WORK REQUEST |
Every record below should appear in your answer, copied exactly.

SUPPLIED ENTRIES |
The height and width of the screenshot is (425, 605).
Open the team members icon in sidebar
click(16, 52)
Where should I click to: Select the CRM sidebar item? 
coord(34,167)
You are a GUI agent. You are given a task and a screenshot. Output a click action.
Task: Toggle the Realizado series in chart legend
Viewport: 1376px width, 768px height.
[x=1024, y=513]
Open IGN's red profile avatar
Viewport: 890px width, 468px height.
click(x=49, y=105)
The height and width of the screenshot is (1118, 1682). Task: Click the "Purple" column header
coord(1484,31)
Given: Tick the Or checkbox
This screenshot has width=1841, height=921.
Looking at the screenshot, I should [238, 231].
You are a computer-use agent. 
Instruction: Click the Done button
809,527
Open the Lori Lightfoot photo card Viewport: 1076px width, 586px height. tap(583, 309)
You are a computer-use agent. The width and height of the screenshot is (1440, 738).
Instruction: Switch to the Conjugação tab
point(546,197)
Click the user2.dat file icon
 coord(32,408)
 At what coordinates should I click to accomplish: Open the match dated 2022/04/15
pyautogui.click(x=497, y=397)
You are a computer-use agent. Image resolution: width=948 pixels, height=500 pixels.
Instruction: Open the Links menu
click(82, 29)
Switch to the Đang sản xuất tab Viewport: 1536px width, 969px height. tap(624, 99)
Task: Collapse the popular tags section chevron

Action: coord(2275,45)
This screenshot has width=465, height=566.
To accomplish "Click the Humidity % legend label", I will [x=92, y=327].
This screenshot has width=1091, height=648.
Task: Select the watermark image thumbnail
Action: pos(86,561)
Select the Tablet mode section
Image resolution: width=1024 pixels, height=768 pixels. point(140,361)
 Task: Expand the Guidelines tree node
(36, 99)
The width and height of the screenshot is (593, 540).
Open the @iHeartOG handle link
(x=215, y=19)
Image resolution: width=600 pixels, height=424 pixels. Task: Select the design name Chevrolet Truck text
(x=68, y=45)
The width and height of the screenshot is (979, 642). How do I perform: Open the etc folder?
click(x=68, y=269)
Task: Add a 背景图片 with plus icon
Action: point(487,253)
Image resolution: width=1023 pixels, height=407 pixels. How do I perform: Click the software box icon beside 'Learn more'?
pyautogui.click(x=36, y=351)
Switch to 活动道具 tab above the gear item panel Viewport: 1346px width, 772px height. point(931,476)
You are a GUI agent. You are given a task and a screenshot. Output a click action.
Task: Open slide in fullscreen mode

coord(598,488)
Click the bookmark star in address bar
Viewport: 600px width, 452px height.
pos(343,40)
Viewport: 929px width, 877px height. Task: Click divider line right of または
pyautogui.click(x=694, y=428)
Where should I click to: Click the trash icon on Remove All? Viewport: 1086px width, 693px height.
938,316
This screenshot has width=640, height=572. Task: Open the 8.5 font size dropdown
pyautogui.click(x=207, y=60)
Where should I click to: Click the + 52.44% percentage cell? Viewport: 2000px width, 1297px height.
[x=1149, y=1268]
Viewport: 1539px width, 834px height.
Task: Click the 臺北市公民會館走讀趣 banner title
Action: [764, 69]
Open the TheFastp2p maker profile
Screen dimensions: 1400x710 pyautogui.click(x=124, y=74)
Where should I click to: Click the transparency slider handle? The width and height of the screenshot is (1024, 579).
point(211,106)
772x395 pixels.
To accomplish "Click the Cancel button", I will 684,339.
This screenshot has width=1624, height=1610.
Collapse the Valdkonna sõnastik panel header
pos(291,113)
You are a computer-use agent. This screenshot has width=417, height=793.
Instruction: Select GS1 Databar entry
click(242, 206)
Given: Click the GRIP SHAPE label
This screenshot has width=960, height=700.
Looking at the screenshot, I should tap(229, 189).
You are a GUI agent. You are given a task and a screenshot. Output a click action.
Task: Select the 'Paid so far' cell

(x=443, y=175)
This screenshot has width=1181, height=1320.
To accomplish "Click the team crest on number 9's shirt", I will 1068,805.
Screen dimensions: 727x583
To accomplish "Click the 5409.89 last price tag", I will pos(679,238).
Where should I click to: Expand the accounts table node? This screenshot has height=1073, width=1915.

WRITTEN SOLUTION |
The height and width of the screenshot is (425, 605).
Open the team members icon in sidebar
click(16, 52)
Where should I click to: Select the CRM sidebar item? 
coord(34,167)
You are a GUI agent. You are given a task and a screenshot. Output a click action.
Task: Toggle the Realizado series in chart legend
Viewport: 1376px width, 768px height.
[x=1024, y=513]
Open IGN's red profile avatar
Viewport: 890px width, 468px height.
click(x=49, y=105)
The height and width of the screenshot is (1118, 1682). Task: Click the "Purple" column header
coord(1484,31)
Given: Tick the Or checkbox
This screenshot has width=1841, height=921.
Looking at the screenshot, I should [238, 231].
You are a computer-use agent. 
Instruction: Click the Done button
809,527
Open the Lori Lightfoot photo card Viewport: 1076px width, 586px height. tap(583, 309)
You are a computer-use agent. The width and height of the screenshot is (1440, 738).
Instruction: Switch to the Conjugação tab
point(546,197)
Click the user2.dat file icon
 coord(32,408)
 At what coordinates should I click to accomplish: Open the match dated 2022/04/15
pyautogui.click(x=497, y=397)
You are a computer-use agent. Image resolution: width=948 pixels, height=500 pixels.
Instruction: Open the Links menu
click(82, 29)
Switch to the Đang sản xuất tab Viewport: 1536px width, 969px height. tap(624, 99)
Task: Collapse the popular tags section chevron

Action: coord(2275,45)
This screenshot has width=465, height=566.
To accomplish "Click the Humidity % legend label", I will [x=92, y=327].
This screenshot has width=1091, height=648.
Task: Select the watermark image thumbnail
Action: pos(86,561)
Select the Tablet mode section
Image resolution: width=1024 pixels, height=768 pixels. point(140,361)
 Task: Expand the Guidelines tree node
(36, 99)
The width and height of the screenshot is (593, 540).
Open the @iHeartOG handle link
(x=215, y=19)
Image resolution: width=600 pixels, height=424 pixels. Task: Select the design name Chevrolet Truck text
(x=68, y=45)
The width and height of the screenshot is (979, 642). How do I perform: Open the etc folder?
click(x=68, y=269)
Task: Add a 背景图片 with plus icon
Action: point(487,253)
Image resolution: width=1023 pixels, height=407 pixels. How do I perform: Click the software box icon beside 'Learn more'?
pyautogui.click(x=36, y=351)
Switch to 活动道具 tab above the gear item panel Viewport: 1346px width, 772px height. point(931,476)
You are a GUI agent. You are given a task and a screenshot. Output a click action.
Task: Open slide in fullscreen mode

coord(598,488)
Click the bookmark star in address bar
Viewport: 600px width, 452px height.
pos(343,40)
Viewport: 929px width, 877px height. Task: Click divider line right of または
pyautogui.click(x=694, y=428)
Where should I click to: Click the trash icon on Remove All? Viewport: 1086px width, 693px height.
938,316
This screenshot has width=640, height=572. Task: Open the 8.5 font size dropdown
pyautogui.click(x=207, y=60)
Where should I click to: Click the + 52.44% percentage cell? Viewport: 2000px width, 1297px height.
[x=1149, y=1268]
Viewport: 1539px width, 834px height.
Task: Click the 臺北市公民會館走讀趣 banner title
Action: [764, 69]
Open the TheFastp2p maker profile
Screen dimensions: 1400x710 pyautogui.click(x=124, y=74)
Where should I click to: Click the transparency slider handle? The width and height of the screenshot is (1024, 579).
point(211,106)
772x395 pixels.
To accomplish "Click the Cancel button", I will 684,339.
This screenshot has width=1624, height=1610.
Collapse the Valdkonna sõnastik panel header
pos(291,113)
You are a computer-use agent. This screenshot has width=417, height=793.
Instruction: Select GS1 Databar entry
click(242, 206)
Given: Click the GRIP SHAPE label
This screenshot has width=960, height=700.
Looking at the screenshot, I should tap(229, 189).
You are a GUI agent. You are given a task and a screenshot. Output a click action.
Task: Select the 'Paid so far' cell

(x=443, y=175)
This screenshot has width=1181, height=1320.
To accomplish "Click the team crest on number 9's shirt", I will 1068,805.
Screen dimensions: 727x583
To accomplish "Click the 5409.89 last price tag", I will pos(679,238).
Where should I click to: Expand the accounts table node? This screenshot has height=1073, width=1915.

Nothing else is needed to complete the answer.